• _What the task requires_
Set down exactly, from the records below, the line with "Toggle the Revenue series in the legend" through the line with "Task: Click the Load image button", and nothing else.

[Stored data]
◆ ◆ ◆ ◆

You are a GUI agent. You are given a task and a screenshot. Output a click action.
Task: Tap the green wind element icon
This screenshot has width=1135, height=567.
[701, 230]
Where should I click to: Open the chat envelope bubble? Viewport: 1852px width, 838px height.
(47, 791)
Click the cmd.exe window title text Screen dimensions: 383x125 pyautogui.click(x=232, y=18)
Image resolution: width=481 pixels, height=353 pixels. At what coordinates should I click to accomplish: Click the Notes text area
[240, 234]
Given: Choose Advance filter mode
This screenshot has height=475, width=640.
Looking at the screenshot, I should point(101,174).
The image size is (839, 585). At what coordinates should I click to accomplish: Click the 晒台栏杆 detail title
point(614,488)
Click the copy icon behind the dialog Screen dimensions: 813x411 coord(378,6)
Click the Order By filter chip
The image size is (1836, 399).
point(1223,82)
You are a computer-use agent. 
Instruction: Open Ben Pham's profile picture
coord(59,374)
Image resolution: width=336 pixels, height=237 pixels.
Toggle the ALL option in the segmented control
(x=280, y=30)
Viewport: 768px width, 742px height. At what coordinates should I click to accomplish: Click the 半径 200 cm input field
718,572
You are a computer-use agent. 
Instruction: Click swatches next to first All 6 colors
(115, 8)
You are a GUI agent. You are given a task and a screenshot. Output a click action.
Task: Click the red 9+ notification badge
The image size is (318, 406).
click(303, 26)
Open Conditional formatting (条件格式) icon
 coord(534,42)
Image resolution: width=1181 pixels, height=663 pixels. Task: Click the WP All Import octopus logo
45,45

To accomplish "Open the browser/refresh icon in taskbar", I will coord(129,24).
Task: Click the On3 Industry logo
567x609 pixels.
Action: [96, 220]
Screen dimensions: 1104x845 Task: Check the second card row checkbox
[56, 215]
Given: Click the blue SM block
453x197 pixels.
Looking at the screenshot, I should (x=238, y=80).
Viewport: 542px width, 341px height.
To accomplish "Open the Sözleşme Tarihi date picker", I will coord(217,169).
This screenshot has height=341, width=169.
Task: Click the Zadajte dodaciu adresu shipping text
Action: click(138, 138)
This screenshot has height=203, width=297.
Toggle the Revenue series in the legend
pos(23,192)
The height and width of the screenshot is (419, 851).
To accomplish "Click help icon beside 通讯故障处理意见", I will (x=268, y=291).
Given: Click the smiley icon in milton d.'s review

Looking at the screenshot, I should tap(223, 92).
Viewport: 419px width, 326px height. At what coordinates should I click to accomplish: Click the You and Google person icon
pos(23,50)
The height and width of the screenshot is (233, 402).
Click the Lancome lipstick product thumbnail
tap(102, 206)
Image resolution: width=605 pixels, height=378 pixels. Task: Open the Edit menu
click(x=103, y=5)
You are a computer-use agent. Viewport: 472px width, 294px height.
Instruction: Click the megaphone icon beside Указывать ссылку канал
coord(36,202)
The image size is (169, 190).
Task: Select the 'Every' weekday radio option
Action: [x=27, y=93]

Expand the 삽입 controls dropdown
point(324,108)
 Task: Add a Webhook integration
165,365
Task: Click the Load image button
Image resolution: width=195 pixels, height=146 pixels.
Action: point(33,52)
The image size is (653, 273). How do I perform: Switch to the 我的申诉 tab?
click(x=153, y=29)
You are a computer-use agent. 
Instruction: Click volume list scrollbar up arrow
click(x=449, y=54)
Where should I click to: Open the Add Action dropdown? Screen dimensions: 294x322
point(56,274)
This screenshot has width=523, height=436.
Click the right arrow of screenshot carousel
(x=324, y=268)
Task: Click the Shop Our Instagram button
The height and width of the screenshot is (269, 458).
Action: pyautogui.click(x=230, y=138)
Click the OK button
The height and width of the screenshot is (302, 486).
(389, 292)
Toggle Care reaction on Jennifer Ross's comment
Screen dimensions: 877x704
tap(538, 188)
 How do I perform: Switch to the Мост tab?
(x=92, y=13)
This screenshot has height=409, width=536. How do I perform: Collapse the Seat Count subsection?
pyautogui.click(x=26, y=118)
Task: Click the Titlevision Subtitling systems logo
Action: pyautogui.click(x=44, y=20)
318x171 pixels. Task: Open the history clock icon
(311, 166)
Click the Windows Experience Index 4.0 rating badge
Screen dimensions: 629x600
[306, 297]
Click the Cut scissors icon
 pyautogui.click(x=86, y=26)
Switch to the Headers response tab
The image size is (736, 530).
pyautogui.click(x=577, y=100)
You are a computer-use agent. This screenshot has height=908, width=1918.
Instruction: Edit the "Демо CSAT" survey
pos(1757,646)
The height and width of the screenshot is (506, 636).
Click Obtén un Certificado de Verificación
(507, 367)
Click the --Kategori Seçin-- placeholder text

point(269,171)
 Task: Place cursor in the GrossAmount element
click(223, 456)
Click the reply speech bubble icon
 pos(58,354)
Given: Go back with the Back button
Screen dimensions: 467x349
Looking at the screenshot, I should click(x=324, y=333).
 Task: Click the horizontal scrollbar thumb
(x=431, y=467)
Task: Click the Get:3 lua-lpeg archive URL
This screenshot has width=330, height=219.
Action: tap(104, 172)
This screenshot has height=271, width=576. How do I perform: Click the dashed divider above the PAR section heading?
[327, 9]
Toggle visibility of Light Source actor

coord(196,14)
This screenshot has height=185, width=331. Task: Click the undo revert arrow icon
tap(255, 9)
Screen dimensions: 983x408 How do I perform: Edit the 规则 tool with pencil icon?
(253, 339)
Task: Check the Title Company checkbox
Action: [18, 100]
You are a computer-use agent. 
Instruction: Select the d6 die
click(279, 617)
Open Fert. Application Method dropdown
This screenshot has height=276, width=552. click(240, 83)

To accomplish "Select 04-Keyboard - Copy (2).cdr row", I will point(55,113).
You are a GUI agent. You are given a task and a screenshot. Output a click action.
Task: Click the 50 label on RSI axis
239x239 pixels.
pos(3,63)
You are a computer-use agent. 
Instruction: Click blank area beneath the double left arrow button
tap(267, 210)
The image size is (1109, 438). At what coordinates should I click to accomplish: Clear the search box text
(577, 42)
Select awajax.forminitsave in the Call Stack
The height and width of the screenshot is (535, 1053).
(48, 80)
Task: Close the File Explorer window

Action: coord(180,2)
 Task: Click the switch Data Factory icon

◆ ◆ ◆ ◆

• _Exercise solution_
Toggle the Revenue series in the legend
pos(23,192)
The height and width of the screenshot is (419, 851).
To accomplish "Click help icon beside 通讯故障处理意见", I will (x=268, y=291).
Given: Click the smiley icon in milton d.'s review

Looking at the screenshot, I should tap(223, 92).
Viewport: 419px width, 326px height. At what coordinates should I click to accomplish: Click the You and Google person icon
pos(23,50)
The height and width of the screenshot is (233, 402).
Click the Lancome lipstick product thumbnail
tap(102, 206)
Image resolution: width=605 pixels, height=378 pixels. Task: Open the Edit menu
click(x=103, y=5)
You are a computer-use agent. Viewport: 472px width, 294px height.
Instruction: Click the megaphone icon beside Указывать ссылку канал
coord(36,202)
The image size is (169, 190).
Task: Select the 'Every' weekday radio option
Action: [x=27, y=93]

Expand the 삽입 controls dropdown
point(324,108)
 Task: Add a Webhook integration
165,365
Task: Click the Load image button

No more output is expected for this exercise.